LBHS alumni return for College Unplugged 2023


Abigail Roedersheimer

An image of the panelists. From left to right; Alex Rounaghi (Dartmouth Class of 2020), Yasmeen Tarazi (USC Class of 2021), Ali Samanifard (Cal Poly San Luis Obispo Class of 2021), Makena Augenstein (Chapman Class of 2022), Matthew Blunk (Cal State Fullerton Class of 2023), Avalon Brice (Scripps College Class of 2024) and Claire Wittkop (Ursinus College Class of 2024).

Abigail Roedersheimer, News Editor

For the last half of 2nd period and through Tutorial in the Artists Theatre on Jan. 11, juniors and seniors were invited to ask a panel of seven LBHS alumni about their diverse college experiences and life advice. 

The College and Career Center has annually hosted this event since 2016, but this year was slightly different. Given the high school’s later return from winter break this year, most current college students were already back in class. Consequently, many invited participants had already graduated and entered the workforce, which provided students with unique insight into what life could look like after college. Also to note, three of this year’s panel started their college careers at community colleges.

College and Career Specialist Mrs. Lynn Gregory broke the ice by asking the panelists what their advice for juniors and seniors would be. 

Their answers were similar. 

“Everything’s gonna be okay,” said Ali Samanifard (Cal Poly San Luis Obispo Class of 2021).

Following Samanifard, other students elaborated in their fashion. 

“You end up where you’re meant to be. Even though you’re extremely stressed now, it all pays off in the end,” said Avalon Brice (Scripps College Class of 2024).

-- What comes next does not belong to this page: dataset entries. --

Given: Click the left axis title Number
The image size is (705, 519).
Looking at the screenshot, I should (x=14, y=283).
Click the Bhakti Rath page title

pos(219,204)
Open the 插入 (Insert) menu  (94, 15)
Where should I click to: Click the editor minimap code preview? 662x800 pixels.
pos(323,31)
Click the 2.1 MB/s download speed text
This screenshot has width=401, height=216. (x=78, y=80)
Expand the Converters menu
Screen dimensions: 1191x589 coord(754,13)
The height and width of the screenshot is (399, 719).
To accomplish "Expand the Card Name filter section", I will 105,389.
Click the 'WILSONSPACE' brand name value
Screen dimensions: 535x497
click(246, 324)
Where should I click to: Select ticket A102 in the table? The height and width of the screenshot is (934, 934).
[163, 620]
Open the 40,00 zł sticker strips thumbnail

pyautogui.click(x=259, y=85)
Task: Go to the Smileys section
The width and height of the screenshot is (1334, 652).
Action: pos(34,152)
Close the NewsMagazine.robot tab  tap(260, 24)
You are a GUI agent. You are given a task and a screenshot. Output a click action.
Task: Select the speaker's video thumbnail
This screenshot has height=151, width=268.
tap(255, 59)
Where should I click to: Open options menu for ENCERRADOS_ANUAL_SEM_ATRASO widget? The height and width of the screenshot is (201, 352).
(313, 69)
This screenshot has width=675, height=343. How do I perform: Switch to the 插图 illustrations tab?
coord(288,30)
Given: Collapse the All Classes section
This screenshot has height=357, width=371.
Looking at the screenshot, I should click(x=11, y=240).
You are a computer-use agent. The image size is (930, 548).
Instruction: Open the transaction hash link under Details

When a current student inquired about selecting their schools, Yasmeen Tarazi (IVC, University of Southern California Class of 2021) spoke up first. 

“One of the most important aspects of choosing a college is based on your major,” said Tarazi. “If you know what you want to do, use it as a guideline in choosing your college.”

An essential aspect for two of the panelists was enrollment. 

“Consider your class size,” said Claire Wittkop (Saddleback, Ursinus College Class of 2024).

Many of the panelists reminded the audience of the importance of being proactive during your first semester of college. 

“I was able to build connections with professors and have lunch with them in the dining hall,” said Brice about her small class sizes.

Additionally, Samanifard pointed out cost, an essential consideration for many students. 

Another question worth highlighting pertained to how the participants got involved on campus, where many panelists emphasized “clubs.”

“In the beginning, say yes to a bunch, and then narrow it down from what you don’t like,” said Makena Augenstein (Chapman University Class of 2022).

Wittkop and Michael Blunk (IVC, Cal State Fullerton Class of 2023) underlined more emotional aspects. 

“Everyone is in the same shoes as you,” said Blunk. “One of the most important things is being vulnerable with each other. Get yourself out there. It’s up to you to have the experience you want.” 

“Don’t be afraid of being lonely at first,” added Wittkop.

As for college visits, Alex Rounaghi (Dartmouth College Class of 2020) advised visiting colleges and universities after admission but mentioned one benefit of going before applying. 

“For some of the essays they ask you, ‘Why do you want to go here?’ If you visit, you can say, ‘I’ve visited, and for x, y and z reasons, I think I would be the perfect fit for this campus,’” said Rounaghi.

When asked, most panelists advised students to apply to as many schools as possible.

“It’s always easier to have more options than less options,” said Augenstein.

The next question focused on their reactions to rejection.

“If you don’t get into your dream school, remember that your entire self worth isn’t just based on your academic value. Is it the end of the world? It’s definitely not. There are roundabout ways to get into that school,” said Samanifard.

“Don’t let where your friends get in make you sad about where you get in,” Brice elaborated.

In addition, community colleges were highlighted as a viable option.

“Don’t force yourself to make a decision. If you don’t know what you want to do, go to community college,” said Samanifard.

“IVC gave me clarity,” added Blunk.

Mrs. Gregory takes pride in seeing LBUSD as a place that builds and maintains community and personal connections.

“It is always an honor to have our Laguna Beach High School alumni coming back. It affirms that all of the things our teachers have been teaching them and the maturity they have developed throughout the years comes full circle,” said Gregory.